Crucially, we noted that Texas’ diversity is coupled with a major youth movement. As the chart below shows, Texas’ non-Anglo residents make up the majority of every age group until you reach 56-64. As Stephen Klineberg, founding director of the Kinder Institute, argues, this reality means Texas must find ways to ensure that these young people are prepared to lead the state into the future, which requires access to education, jobs and safe, affordable homes.  

Change of age and race demographics in Texas. Credit: The Kinder Institute

Across the state, people from low-to-moderate incomes are finding it hard to afford homes and apartments (either as renters or owners) in fast-growing communities, especially near jobs and high-rated schools. It’s as much a struggle in the oil-boom towns of the Permian Basin as it is in metro Houston. Part of the challenge is that not enough middle- and low-market units are built or preserved. Most new construction in cities like Houston has been geared toward the upper end of the market. Further deflating supply of affordable units is the fact that older, affordable units are being demolished to make way for more expensive ones.

Another major hurdle is that across the state’s major metros, housing and rent prices have been going up, but incomes have remained more or less static. As the chart below shows, both renters and homeowners spend right around $1,000 a month in housing costs. For many households that is well more than the recommended limit of spending no more than 30 percent of your income on housing. When a household spends more than 30 percent on housing, other essentials - from food to education to healthcare - often get shorted.

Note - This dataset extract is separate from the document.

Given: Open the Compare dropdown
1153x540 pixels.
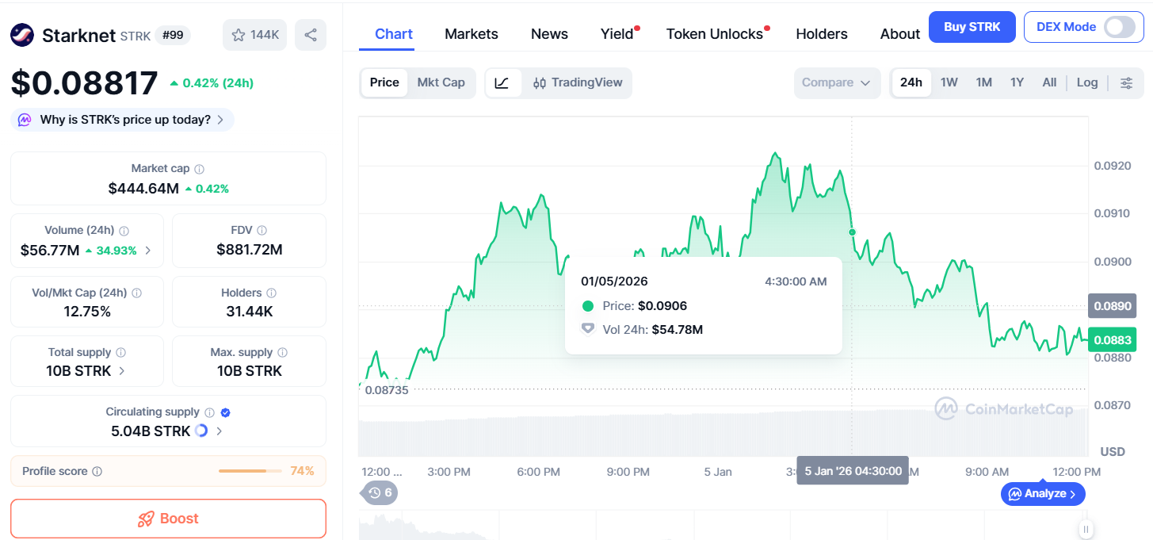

Median gross rent and monthly housing costs in Texas' largest metropolitan areas. Credit: The Kinder Institute 

To close our comments we highlighted three other interlocking challenges between housing and growth.

First, we noted the interplay between disasters and vulnerable housing. We highlighted forthcoming work conducted by the Kinder Institute and our partners, which identifies nearly 167,000 flood-vulnerable multi-family units in Harris County alone. Addressing such vulnerabilities and ensuring adequate numbers of safe homes for all Texans is a major challenge.

Second, we highlighted our work on regional governance noting that the expansive nature of Texas’ metropolitan growth results in major infrastructure demands. The costs of providing services are borne by cities, counties, special districts, and the state alike. Maintaining essential services such as sewer, water and transportation infrastructure across our metropolitan areas is already an immense challenge and one that will only grow in the future.

Finally, we pointed out the need for housing and growth discussions to be tied to equitable and accessible transportation options for all residents. If residents live far away from job centers and amenities, their options for success are limited. All levels of government need to work to ensure a range of mobility options connect our growing regions together and afford people the ability to access opportunity.

Our testimony and others alike show that just like those of us living in them, our Legislature is working to understand the dynamics of Texas’ always changing metro areas.